Hacking Virtual Sovereignty through Indian Sovereignty
Sean Tevis, Congressional Candidate and website designer, suggests a clever hack: using the precedent of American Indian sovereignty – a unique category between states and federal government – to attempt to create virtual sovereignty in the US, and the first target would be health care:
The movement hinges on Congress’ ability to make separate law for separate nations within the United States — American Indian nations. On the same principle, Tevis means to construct a virtual health-care nation to allow those wanting a public option access to it without mandating insurance for those who’d rather stick with the status quo.

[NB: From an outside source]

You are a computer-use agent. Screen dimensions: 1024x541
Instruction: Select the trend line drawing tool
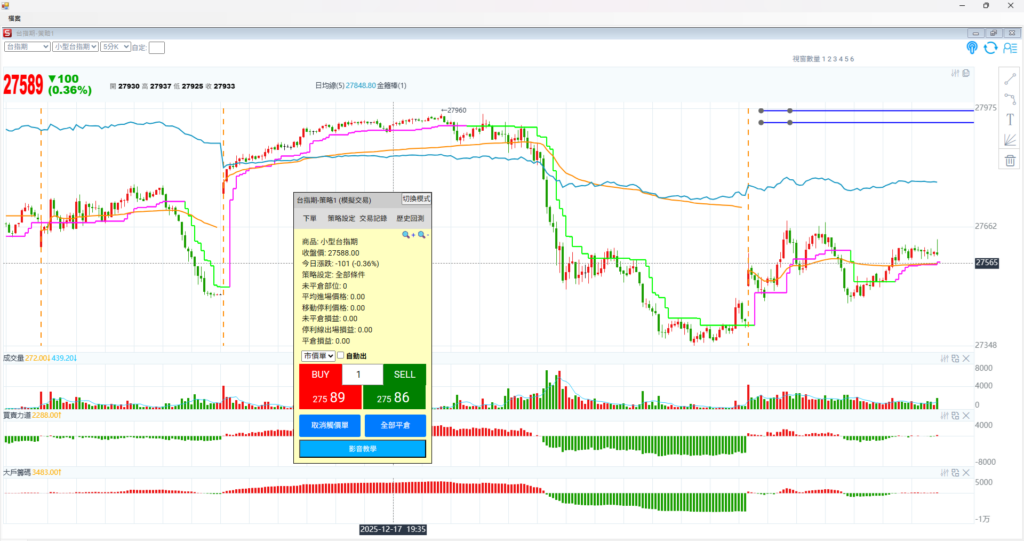(1010, 76)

Sounds much like Arnold’s Virtual Federalism, a more flexible version of Robin Hanson’s Municipalizing Medicine. While ideas like this are still relatively fringe, they are getting less and less so every year as the existing system shows its brittleness and inability to deal with changes in demographics, health technology, and the ever decreasing ratio of net producers to those on the dole. I believe that it is far too early for the state to have decayed to the point where it will allow this kind of flexibility – it has too much power to be willing to cede any – but the number of these kinds of movements and the degree of backlash they create will be important barometers over the coming years.
And, hell, maybe US FEDGOV will actually allow something like this to happen, restoring competition for government services, and breaking up the sclerosis. I’d be very surprised, but also very delighted.